The sheriff had shaken his head sadly. "Gal looks like that," he'd said, "well, we got cause to worry." He'd done what he could, but it had all taken precious time. It had finally been Cordelia's father who'd come up with something. A girl with the same face ("Purtiest little thing I seen in a month," the ticket clerk had said) and long, luxuriant, black hair ("Black as a new-moon bayou sky," said a porter) had boarded a bus in Baton Rouge.

"It was Greyhound," Elouette said. "One-way fare to New York City. By the time we found out, the police said it wasn't none too practical to try and stop it in New Jersey." Her voice shook slightly, as though she wanted to cry.

"It'll be okay," said Jack. "When's she supposed to get here?"'

"About seven," Elouette said. "Seven vour time." "Merde." Jack swung his legs off the bed and sat up in the darkness.

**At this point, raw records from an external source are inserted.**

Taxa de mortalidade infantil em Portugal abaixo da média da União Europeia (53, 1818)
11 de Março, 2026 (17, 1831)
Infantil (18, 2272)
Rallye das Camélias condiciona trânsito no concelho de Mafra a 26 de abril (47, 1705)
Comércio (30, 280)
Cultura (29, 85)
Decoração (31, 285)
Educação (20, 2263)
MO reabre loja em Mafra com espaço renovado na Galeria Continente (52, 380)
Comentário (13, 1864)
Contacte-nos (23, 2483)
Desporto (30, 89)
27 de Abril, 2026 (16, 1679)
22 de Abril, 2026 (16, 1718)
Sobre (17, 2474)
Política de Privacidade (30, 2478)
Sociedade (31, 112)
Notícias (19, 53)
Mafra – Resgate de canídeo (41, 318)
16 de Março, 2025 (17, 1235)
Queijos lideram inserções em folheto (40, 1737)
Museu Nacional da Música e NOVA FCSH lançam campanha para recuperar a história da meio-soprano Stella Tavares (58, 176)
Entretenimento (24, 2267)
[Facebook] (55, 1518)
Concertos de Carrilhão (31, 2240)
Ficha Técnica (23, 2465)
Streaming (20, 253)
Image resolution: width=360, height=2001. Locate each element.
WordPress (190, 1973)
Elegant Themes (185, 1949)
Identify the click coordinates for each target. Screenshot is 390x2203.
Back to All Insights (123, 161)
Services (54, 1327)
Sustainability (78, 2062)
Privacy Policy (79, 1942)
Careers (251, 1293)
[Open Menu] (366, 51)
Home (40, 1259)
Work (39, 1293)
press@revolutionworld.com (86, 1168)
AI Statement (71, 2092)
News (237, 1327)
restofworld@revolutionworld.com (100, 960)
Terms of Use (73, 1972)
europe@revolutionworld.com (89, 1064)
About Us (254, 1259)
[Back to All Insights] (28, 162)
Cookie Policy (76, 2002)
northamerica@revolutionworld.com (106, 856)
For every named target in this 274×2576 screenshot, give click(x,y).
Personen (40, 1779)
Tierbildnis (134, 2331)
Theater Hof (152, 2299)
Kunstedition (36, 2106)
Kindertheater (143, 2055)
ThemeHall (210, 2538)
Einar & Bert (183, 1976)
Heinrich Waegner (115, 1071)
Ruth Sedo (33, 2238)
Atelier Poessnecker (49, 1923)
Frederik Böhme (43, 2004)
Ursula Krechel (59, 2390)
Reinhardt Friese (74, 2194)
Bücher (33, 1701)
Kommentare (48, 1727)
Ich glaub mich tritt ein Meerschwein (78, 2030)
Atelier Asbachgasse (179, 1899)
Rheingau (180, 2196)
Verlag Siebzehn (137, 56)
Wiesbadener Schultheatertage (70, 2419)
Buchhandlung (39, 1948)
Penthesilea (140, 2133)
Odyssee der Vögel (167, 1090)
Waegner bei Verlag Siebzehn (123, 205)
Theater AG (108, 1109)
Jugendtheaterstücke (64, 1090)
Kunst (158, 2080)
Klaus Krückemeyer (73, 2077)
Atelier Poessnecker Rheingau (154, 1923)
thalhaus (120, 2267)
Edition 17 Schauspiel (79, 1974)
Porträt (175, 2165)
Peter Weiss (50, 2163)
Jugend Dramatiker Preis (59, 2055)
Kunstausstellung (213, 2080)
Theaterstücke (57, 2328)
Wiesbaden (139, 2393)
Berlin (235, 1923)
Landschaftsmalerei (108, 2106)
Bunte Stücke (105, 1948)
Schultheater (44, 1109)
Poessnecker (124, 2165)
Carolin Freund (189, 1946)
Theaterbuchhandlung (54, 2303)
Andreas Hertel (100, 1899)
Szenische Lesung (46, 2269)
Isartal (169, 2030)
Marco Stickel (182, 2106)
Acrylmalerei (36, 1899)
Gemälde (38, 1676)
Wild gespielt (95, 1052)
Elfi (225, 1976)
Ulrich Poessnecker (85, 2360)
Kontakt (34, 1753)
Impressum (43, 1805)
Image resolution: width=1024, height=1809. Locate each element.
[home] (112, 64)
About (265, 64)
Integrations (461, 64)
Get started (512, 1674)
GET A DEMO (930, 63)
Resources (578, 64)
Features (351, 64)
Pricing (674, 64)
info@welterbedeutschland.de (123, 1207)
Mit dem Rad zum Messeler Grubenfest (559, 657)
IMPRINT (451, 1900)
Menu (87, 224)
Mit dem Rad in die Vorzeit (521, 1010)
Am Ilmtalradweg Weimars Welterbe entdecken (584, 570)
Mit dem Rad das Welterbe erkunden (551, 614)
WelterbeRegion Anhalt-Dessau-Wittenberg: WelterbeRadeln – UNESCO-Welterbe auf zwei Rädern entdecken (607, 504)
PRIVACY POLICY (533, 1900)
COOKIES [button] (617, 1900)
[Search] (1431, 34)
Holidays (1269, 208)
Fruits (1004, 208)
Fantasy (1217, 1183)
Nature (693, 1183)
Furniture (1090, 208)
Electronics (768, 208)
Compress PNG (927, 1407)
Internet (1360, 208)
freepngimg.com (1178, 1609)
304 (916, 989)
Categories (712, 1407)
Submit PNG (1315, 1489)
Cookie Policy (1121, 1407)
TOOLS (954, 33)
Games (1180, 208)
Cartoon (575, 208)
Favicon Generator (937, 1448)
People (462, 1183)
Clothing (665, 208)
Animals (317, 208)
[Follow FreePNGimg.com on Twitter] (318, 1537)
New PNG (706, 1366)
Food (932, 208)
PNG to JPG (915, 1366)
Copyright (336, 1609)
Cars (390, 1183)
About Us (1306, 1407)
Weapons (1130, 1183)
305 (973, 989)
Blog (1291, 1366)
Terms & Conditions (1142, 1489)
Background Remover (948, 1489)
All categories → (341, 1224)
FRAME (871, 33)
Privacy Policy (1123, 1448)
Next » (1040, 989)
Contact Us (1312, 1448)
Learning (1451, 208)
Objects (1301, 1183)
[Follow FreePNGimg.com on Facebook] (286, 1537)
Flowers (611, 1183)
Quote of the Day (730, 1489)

"Can you get there, Jack? Can you find her?"

"Sure," he said. "But I gotta leave now for Port Authority, or I won't make it in time."

"Thanks be," Elouette said. "Call me after you've met her?"

"I will. Then well figure out what to do next. Now I go, okay?"

"Okay. I'll be right here. Maybe Robert will be back too." Trust filled her voice. "Thanks, Jack."

He put down the phone and stumbled across the room. He found the wall switch and finally was able to see in the windowless room. Yesterday's work clothes were strewn over the rough slab bench to one side. Jack pulled on the well-worn jeans and green cotton shirt. He grimaced at the fragrant work socks, but they were all he had. Today being his day off, he'd planned to spend it at a laundromat. He laced the steel-toed leather boots quickly, catching every other pair of eyelets.